Integrating Factor Counterexample

Question

It has been my understanding that if there exist for an ODE in the form $M(x,\ y)\ dx + N(x,\ y)\ dy = 0$ integrating factors that depend only on $x$, then the formula $u(x) = e^{-\int \frac{2D=curl\begin{bmatrix}M \\ N\end{bmatrix}}{N}\ dx}$ will find at least some of them. Likewise, if there exist integrating factors that depend only on $y$, then the formula $u(y) = e^{\int \frac{2D=curl\begin{bmatrix}M \\ N\end{bmatrix}}{M}\ dy}$ should find at least some of them. For example, just before introducing the above formulas, my book notes

$\frac{\partial}{\partial y}(uM) = \frac{\partial}{\partial x}(uN)$ This is a partial differential equation for $u$. There is no procedure for solving this equation in general. However, sometimes we can make assumptions about $u$ that make this equation simpler...If there is an integrating factor that depends on only one variable, is it much easier to find.

variable names changed for consistency

However, I appear to have come across a counterexample; $(\frac{2y + 8}{x})\ dx + (2 + \frac{7}{x})\ dy = 0$ clearly has at least the integrating factor $u(x) = x$, but the above $u(x)$ formula leads to a mixed integral obstacle.

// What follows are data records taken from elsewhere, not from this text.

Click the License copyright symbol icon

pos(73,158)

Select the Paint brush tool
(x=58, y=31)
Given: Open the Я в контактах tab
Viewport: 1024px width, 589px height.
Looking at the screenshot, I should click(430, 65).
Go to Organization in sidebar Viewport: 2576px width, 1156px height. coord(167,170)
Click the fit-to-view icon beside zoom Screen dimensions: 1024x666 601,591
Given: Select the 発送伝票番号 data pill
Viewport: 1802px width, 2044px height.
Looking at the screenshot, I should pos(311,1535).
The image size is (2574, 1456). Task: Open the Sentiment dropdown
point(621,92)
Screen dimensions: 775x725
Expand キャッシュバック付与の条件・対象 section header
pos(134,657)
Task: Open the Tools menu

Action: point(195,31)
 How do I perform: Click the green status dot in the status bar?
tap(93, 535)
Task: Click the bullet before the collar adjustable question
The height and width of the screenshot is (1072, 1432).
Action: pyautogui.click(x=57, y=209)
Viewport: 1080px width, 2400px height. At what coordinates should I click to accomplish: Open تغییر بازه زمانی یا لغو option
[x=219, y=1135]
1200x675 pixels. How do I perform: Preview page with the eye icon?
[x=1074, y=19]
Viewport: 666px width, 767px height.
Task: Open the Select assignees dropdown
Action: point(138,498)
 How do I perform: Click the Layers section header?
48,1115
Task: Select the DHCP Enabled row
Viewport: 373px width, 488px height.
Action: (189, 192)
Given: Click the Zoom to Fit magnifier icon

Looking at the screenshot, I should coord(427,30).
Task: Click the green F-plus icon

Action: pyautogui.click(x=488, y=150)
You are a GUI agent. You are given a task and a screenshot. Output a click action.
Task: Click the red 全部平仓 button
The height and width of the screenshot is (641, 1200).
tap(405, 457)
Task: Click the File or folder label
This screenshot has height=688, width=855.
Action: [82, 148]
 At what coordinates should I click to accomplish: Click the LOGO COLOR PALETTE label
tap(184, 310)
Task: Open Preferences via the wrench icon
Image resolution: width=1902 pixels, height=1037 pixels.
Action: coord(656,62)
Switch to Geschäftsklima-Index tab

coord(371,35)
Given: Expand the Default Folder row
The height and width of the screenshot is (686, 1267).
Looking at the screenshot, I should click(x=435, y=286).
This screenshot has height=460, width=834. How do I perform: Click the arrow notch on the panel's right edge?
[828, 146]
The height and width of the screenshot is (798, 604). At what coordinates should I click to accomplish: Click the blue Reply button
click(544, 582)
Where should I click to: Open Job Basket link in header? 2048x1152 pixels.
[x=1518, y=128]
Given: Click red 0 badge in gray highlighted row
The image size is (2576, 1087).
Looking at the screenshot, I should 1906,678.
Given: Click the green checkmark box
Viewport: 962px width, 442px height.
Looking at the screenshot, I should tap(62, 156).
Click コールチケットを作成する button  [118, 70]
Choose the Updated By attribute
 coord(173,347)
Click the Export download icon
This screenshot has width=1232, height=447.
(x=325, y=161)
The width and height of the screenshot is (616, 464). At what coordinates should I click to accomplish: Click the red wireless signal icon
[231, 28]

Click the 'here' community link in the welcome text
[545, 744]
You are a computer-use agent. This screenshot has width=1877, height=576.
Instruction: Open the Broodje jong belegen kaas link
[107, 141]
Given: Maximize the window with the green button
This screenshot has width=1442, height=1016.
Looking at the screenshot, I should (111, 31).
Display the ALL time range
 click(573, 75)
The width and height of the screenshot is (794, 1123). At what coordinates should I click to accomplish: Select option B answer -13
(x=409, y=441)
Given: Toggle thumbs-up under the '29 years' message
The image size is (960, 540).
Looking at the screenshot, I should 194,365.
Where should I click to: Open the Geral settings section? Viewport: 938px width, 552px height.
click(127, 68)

Is the above a correct principle? Is the mistake in my theory or calculations?

Answer 1

Note that you need to find $$u(x) = e^{\int \frac {M_y-N_x}{N}} .$$

$$(\frac{2y + 8}{x})\ dx + (2 + \frac{7}{x})\ dy = 0 $$

$$M_y=2/x , N_x=-7/{x^2}$$

$$ u(x) =e^{\int \frac {M_y-N_x}{N}}= e^{\int \frac {1}{x}dx } = e^{\ln x}=x $$

Thus there is no confusion about the formula or computation.